Pharmacy locums among those hit by Budget


Pharmacy locums among those hit by Budget

Pharmacy locums will be among those hit by the rise in National Insurance announced by the Chancellor in this month’s Spring Budget. The main rate of ‘Class 4’ National Insurance contributions will increase from 9 per cent to 10 per cent in April 2018 and to 11 per cent in April 2019, with a reduction in dividend allowance to £2,000, Philip Hammond announced.

Pharmacy lawyer David Reissner of Charles Russell Speechlys told P3 that locums are likely to lose out financially. “The Chancellor said he wanted to equalise the tax treatment of people who are employed with those who are self-employed. He specifically referred to people who run their businesses through a company.

“I am aware that a number of locums charge for their services through a limited company, and I expect they will lose some or all of the financial advantage operating through a company gives them. Even self-employed locums who do not operate through a company are likely to find that they will lose financially,” he said.

Avicenna's Naz Meghji commented that a significant reduction in income could encourage more pharmacy locums to take up permanent jobs, and that could in turn influence the 'free movement' of the locum pharmacy workforce.

Critics have accused the government of going against election pledges on National Insurance, but the independent Institute of Fiscal Studies has supported the increase, saying that the current approach is “complex and unfair”.

Government also plans a consultation on taxation of benefits in kind and employee expenses.

Other areas of business mentioned in the Budget included business rates and pensions. £435 million will help support businesses affected by this year's business rates relief revaluation. State pension age is undergoing a statutory review, and an independent report will be published by May.

NHS and social care funding

The Budget announced additional funding for social care – £2 billion for councils in England between 2017-18 and 2019-20, which is intended to help relieve pressure on secondary care.

* [Prompt A]
Name every person the Budget article identifies by name.
* [Prompt B]
Extract the passage of the Budget article between "Other areas of" and "on secondary care.", inclusive, word for word.
Rely on nothing but the Budget article.

Data extracted from a collection:
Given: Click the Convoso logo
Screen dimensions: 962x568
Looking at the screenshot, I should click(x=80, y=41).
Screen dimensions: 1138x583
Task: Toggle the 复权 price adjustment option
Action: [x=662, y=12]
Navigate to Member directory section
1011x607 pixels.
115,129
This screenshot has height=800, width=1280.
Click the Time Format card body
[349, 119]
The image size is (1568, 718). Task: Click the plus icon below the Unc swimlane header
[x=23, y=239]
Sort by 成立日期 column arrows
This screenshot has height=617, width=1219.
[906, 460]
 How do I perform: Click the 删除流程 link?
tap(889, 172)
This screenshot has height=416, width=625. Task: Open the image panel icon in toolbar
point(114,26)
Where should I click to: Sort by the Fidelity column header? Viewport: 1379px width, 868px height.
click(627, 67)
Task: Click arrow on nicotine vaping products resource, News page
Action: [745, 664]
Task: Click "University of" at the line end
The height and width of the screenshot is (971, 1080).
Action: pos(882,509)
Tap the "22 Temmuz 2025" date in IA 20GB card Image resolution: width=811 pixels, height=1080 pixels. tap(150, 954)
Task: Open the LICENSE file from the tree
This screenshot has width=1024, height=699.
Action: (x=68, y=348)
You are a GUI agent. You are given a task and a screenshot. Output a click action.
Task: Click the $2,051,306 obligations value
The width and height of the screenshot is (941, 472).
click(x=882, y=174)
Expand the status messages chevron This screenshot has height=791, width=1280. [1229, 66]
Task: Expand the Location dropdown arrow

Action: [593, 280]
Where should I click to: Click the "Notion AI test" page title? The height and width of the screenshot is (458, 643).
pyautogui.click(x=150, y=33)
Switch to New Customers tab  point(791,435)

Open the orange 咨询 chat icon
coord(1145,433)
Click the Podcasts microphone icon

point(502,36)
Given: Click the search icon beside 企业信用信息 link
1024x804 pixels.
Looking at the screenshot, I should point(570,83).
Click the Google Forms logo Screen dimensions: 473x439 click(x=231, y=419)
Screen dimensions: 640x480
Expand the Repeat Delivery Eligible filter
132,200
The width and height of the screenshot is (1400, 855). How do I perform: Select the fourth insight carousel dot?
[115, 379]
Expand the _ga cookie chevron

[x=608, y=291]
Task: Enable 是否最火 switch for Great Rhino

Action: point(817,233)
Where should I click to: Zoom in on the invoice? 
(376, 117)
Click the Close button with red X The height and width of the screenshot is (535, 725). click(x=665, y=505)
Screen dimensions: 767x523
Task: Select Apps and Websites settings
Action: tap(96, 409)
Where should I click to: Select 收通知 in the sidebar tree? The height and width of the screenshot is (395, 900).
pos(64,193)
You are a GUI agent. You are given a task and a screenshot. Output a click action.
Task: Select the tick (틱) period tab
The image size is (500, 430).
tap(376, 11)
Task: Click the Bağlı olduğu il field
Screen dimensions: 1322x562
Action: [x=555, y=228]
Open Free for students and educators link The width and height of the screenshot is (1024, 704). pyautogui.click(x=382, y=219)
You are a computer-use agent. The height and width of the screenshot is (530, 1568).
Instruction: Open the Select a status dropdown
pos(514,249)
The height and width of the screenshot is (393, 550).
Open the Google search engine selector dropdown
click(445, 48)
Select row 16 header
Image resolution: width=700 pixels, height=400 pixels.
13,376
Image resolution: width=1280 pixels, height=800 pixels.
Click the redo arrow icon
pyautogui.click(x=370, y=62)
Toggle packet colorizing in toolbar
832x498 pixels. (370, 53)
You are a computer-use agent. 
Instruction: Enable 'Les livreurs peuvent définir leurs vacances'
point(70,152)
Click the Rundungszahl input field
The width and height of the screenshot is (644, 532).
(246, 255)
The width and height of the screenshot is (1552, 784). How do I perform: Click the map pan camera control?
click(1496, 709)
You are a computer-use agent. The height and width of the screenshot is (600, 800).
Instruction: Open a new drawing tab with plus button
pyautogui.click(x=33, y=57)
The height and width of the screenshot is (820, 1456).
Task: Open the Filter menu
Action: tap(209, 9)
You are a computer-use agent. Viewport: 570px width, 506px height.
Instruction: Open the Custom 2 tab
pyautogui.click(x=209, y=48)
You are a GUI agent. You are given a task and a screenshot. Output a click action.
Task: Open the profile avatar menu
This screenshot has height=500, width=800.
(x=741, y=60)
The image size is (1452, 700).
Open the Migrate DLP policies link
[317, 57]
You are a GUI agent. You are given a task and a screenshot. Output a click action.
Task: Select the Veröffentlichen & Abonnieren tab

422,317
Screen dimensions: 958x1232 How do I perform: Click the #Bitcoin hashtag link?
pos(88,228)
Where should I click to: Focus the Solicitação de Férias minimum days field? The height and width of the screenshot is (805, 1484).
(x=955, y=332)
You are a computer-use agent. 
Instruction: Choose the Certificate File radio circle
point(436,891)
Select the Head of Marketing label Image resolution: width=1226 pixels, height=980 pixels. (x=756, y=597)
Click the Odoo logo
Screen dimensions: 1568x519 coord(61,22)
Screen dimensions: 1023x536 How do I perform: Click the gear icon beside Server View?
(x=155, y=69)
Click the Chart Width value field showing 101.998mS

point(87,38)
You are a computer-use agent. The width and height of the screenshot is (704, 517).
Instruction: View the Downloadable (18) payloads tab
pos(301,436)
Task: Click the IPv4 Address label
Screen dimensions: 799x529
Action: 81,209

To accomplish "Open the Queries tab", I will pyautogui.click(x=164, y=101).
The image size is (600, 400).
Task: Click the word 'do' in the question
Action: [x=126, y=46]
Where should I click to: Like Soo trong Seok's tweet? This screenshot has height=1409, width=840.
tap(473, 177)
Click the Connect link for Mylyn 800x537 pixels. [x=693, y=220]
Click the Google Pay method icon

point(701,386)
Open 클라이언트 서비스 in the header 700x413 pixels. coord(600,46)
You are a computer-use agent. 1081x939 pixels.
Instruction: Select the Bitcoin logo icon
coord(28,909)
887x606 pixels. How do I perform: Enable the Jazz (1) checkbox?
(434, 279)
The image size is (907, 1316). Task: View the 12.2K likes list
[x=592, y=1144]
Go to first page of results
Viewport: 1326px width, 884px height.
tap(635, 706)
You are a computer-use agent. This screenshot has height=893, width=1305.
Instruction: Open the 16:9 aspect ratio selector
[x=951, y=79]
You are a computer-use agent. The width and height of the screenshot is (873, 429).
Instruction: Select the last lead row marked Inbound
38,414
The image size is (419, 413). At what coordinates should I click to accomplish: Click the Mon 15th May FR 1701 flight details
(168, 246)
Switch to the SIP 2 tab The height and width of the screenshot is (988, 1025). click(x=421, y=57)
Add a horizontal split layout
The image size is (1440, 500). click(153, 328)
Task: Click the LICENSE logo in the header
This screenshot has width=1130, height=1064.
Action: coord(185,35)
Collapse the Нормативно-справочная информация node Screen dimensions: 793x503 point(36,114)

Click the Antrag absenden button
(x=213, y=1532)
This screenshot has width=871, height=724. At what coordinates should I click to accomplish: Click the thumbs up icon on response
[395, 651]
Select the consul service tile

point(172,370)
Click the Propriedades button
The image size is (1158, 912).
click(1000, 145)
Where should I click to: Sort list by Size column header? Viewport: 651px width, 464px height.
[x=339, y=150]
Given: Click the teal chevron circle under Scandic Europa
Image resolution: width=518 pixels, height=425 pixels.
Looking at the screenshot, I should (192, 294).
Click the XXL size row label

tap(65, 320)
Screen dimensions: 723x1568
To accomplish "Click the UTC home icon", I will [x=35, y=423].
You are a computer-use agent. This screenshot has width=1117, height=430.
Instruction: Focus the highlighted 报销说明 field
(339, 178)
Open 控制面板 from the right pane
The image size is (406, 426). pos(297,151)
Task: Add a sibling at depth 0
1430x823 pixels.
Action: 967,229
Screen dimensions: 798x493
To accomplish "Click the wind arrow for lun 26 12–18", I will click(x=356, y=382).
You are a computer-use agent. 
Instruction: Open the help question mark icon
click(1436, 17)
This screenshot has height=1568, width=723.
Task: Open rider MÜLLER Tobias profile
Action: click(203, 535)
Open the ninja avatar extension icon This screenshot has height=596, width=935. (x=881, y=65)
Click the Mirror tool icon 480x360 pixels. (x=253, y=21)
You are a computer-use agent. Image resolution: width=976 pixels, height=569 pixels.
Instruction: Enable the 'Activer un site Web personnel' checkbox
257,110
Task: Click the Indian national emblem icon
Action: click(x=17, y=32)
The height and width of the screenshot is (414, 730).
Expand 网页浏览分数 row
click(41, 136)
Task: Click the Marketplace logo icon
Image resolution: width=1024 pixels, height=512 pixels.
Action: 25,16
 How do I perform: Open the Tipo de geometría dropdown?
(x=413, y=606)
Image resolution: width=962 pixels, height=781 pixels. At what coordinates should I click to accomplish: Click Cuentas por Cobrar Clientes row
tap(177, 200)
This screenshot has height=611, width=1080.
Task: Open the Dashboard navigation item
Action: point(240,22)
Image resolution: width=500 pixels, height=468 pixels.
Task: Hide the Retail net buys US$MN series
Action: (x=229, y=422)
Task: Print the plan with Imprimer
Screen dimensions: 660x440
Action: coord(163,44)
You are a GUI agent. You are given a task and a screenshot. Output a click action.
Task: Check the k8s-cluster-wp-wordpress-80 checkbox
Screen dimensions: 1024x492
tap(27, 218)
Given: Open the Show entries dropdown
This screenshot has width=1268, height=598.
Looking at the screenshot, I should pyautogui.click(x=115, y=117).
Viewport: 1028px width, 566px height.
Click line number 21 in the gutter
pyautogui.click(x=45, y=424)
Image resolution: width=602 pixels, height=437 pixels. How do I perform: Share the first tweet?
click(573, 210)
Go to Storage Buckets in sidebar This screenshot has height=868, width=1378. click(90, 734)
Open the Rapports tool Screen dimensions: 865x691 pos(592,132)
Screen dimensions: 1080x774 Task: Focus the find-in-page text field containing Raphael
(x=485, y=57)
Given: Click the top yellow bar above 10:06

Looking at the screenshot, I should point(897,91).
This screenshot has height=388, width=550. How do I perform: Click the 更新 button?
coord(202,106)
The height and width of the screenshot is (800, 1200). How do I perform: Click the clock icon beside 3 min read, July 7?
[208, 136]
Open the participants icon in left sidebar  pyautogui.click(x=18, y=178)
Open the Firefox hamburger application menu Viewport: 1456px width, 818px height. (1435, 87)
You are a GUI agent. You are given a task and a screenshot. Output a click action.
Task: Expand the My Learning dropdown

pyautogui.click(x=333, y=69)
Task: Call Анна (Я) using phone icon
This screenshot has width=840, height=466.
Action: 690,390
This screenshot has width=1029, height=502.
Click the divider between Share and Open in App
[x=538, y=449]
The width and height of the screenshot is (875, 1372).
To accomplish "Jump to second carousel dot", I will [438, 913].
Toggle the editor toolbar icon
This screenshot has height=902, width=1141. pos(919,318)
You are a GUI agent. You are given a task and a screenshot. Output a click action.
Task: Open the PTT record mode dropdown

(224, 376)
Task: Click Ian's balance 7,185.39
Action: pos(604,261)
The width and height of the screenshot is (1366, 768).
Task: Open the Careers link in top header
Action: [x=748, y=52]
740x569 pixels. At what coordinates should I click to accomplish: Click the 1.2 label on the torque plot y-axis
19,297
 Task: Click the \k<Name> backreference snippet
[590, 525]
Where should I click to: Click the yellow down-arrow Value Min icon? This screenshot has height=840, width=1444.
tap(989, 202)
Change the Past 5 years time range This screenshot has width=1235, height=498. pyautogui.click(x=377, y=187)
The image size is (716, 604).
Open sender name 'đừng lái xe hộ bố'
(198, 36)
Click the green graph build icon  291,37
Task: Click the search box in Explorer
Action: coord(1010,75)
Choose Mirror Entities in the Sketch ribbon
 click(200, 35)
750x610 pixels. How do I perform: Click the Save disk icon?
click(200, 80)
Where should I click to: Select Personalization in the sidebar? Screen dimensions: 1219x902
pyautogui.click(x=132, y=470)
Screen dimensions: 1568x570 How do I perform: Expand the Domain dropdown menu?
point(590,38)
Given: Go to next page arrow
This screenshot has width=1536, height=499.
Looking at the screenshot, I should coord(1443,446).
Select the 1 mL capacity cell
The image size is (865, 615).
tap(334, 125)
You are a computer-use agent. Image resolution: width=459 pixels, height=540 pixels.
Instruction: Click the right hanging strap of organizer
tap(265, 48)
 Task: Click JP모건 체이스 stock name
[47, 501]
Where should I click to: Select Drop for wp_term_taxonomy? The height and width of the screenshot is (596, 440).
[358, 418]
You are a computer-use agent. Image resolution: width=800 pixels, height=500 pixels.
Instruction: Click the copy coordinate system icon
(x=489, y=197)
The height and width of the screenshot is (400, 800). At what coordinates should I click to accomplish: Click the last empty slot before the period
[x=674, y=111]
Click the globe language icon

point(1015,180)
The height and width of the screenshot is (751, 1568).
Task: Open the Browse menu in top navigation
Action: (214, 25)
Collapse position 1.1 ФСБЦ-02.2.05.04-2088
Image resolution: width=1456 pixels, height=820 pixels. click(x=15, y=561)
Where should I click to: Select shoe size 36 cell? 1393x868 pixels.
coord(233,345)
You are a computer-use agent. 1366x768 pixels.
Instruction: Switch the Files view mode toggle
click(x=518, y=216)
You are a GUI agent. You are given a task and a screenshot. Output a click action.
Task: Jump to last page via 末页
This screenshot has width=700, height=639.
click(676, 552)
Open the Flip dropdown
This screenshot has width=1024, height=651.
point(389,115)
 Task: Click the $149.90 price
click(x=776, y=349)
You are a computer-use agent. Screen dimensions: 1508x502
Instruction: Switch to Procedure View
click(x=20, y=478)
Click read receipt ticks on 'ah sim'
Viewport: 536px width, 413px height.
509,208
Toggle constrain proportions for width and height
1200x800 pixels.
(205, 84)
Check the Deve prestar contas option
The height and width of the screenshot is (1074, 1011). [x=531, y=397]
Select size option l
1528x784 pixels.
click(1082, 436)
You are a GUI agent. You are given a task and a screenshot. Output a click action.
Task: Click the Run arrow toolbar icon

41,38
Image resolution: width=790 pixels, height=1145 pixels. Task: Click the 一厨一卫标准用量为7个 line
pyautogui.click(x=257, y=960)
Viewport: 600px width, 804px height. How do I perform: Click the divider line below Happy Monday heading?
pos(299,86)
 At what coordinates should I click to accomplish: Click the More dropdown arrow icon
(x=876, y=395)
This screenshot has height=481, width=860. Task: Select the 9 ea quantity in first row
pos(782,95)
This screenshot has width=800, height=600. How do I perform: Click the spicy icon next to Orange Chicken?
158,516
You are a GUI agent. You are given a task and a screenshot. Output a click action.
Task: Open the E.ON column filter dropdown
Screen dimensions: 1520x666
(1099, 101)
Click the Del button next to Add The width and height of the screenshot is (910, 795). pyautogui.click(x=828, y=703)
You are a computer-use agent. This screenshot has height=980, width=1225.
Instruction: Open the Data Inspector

* [Final answer A]
Philip Hammond, David Reissner, Naz Meghji

* [Final answer B]
Other areas of business mentioned in the Budget included business rates and pensions. £435 million will help support businesses affected by this year's business rates relief revaluation. State pension age is undergoing a statutory review, and an independent report will be published by May.

NHS and social care funding

The Budget announced additional funding for social care – £2 billion for councils in England between 2017-18 and 2019-20, which is intended to help relieve pressure on secondary care.